#### Given records
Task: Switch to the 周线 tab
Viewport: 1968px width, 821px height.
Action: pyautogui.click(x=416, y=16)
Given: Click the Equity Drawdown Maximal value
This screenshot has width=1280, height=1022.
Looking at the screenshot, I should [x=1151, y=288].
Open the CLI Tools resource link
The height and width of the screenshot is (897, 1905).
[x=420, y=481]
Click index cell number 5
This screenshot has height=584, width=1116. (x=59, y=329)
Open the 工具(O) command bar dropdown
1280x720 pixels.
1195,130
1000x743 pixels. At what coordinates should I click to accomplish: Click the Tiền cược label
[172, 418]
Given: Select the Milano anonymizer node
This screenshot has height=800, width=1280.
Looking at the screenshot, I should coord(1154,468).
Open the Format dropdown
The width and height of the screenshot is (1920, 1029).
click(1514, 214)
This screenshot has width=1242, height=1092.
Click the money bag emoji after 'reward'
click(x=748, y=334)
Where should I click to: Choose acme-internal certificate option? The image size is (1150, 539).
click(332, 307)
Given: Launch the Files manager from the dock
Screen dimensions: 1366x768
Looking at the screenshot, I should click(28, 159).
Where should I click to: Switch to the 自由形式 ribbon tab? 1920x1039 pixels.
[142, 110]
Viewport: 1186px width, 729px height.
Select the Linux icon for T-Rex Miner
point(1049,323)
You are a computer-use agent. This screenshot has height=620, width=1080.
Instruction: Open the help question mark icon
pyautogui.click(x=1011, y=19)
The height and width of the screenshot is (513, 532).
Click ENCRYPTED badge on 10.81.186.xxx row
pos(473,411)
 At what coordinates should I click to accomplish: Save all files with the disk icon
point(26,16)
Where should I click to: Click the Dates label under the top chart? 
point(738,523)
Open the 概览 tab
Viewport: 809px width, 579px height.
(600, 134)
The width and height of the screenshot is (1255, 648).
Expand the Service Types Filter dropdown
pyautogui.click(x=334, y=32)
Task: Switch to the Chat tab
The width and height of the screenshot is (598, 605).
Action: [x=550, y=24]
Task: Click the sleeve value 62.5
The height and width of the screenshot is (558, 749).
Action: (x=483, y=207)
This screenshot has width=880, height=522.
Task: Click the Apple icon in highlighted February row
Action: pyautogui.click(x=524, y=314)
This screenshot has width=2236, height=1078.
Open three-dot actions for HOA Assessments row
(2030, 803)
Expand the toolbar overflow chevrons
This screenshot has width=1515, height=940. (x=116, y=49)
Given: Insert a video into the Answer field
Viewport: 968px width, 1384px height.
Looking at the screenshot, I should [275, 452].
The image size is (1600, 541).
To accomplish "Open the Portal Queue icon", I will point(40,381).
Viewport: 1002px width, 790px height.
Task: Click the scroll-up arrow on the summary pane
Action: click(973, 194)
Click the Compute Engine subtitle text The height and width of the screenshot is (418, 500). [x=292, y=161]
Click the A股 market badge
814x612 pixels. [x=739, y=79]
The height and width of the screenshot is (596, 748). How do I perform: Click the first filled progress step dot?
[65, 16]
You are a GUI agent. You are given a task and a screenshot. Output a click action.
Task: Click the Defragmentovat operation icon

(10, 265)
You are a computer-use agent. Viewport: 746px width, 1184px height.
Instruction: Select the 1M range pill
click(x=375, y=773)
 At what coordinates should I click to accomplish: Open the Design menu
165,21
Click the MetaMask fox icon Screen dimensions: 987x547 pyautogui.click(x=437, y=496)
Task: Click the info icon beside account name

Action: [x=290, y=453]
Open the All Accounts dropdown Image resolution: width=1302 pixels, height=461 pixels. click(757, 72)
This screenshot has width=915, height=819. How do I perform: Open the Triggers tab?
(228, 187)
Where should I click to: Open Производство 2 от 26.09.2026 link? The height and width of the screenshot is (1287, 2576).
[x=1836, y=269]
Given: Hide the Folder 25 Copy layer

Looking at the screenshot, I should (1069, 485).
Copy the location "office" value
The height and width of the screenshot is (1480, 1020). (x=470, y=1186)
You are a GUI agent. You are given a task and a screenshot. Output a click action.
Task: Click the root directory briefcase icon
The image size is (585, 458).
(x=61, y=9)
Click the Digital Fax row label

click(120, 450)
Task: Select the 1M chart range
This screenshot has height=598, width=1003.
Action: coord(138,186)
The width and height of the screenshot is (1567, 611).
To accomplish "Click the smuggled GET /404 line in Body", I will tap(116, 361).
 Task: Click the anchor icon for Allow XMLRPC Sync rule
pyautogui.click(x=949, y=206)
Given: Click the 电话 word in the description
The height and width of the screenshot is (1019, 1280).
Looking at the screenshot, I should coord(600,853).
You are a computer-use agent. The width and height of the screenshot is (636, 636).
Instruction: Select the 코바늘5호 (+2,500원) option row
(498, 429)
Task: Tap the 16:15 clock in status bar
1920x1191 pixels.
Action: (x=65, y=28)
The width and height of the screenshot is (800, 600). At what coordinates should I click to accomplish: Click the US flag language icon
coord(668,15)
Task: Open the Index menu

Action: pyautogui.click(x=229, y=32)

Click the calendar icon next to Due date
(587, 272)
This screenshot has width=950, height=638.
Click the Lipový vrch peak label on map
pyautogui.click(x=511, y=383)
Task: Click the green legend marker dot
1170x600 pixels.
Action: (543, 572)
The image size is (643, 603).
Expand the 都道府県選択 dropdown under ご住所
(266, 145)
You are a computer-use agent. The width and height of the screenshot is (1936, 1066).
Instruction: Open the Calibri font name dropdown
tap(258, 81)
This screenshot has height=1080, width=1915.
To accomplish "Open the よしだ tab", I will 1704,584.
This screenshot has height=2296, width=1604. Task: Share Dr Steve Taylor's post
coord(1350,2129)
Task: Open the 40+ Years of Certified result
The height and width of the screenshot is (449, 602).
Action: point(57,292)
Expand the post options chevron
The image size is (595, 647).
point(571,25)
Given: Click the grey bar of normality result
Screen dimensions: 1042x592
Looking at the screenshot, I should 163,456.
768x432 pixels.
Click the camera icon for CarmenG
########
> **Task item**
Extract exactly the leading lines of the data, stopping at and including the line with "Open the CLI Tools resource link".

> **Response box**
Task: Switch to the 周线 tab
Viewport: 1968px width, 821px height.
Action: pyautogui.click(x=416, y=16)
Given: Click the Equity Drawdown Maximal value
This screenshot has width=1280, height=1022.
Looking at the screenshot, I should [x=1151, y=288].
Open the CLI Tools resource link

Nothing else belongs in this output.